Does allowing apples to brown before long cooking affect the final flavour

appleschutney

While making an apple and smoked chilli chutney yesterday (based on the one in Jocasta Innes' Country Kitchen p.266 but hotter) I was thinking about the browning of apple flesh when exposed to air. It's easily prevented by adding acid, but the way I was weighing the fruit as I cut it meant that I didn't want to add the vinegar to the pan, and the small windfalls I was using took a while to peel/chop/pick over.

The answers to a previous question "Why prevent apples from turning brown?" suggests that the flavour is affected:

In addition to the brown color they also become mushy and have a bruised flavor — Sobachatina

but I'm cooking them to mush anyway, and there's enough brown sugar in the recipe to change the colour, so would this negate any benefit of dipping the cut apples in acid?

Best Answer

Browning is oxidation. Oxidation has a distasteful affect to the flavor of many fruit where the star flavor profiles are acidic in nature. In apples, the two acids are malic acid and tartaric acid. Oxidation in combination with these two acids gives apples an artificial candy flavor.

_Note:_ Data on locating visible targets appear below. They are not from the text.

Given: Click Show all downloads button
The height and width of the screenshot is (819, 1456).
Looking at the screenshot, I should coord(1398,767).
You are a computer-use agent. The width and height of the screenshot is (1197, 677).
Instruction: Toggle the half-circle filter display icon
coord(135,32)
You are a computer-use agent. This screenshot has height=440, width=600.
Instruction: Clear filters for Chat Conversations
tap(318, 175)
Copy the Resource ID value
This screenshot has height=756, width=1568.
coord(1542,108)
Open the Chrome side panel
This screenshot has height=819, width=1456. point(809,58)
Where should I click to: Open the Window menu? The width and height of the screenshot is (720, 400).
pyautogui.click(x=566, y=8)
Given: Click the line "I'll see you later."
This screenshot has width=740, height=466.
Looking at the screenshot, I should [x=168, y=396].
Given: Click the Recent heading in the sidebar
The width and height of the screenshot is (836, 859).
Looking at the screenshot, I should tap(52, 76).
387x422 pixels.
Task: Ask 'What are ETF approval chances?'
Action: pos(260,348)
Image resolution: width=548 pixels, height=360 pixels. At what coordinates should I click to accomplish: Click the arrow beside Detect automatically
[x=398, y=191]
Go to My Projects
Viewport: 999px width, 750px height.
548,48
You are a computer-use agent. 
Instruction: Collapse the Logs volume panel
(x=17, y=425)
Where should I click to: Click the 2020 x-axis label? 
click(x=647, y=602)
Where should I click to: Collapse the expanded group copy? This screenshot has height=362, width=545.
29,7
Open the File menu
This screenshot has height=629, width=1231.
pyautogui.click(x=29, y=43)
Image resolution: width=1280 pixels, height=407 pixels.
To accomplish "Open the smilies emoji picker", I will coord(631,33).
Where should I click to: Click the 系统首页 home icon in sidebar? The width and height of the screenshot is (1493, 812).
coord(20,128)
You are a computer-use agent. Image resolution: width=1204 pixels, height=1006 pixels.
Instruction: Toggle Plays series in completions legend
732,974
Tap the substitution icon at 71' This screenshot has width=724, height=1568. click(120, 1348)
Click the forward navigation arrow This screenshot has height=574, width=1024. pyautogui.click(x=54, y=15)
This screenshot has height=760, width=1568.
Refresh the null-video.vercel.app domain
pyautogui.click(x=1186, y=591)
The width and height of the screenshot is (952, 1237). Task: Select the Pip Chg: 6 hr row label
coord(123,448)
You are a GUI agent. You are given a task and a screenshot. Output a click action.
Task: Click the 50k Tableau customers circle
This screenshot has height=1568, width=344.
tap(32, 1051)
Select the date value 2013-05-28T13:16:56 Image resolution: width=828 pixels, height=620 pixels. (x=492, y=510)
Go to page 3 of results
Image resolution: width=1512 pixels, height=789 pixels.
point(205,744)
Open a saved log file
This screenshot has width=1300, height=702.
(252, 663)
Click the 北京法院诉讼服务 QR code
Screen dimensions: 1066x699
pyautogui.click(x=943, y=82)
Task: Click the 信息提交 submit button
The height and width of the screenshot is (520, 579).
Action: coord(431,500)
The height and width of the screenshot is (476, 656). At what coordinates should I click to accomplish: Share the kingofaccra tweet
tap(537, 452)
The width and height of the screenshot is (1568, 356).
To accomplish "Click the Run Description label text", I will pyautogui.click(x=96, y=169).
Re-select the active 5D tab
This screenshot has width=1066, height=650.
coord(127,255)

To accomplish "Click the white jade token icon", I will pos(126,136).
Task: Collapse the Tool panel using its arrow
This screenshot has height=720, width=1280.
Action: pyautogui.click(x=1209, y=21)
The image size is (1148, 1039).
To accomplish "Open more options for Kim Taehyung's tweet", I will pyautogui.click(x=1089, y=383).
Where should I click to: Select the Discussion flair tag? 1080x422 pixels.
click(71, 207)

Now I realize this isn't an apple example, but it is a good way to really taste what oxidation can do to fruit and fruit flavors. If you can, find some good strawberry wine (yes it does exist), and then try some cheap strawberry wine. Cheap strawberry wine tastes like strawberry candy, while good strawberry wine tastes like the refined version of the fruit. The difference is the amount of care given to avoid oxidation of the fruit and wine at all stages of the process. Strawberry wine is so easily oxidized that you need to fill chambers with nitrogen gas to keep air away from it. Cheap winemakers don't go to the trouble or additional cost since they are selling at a thinner margin.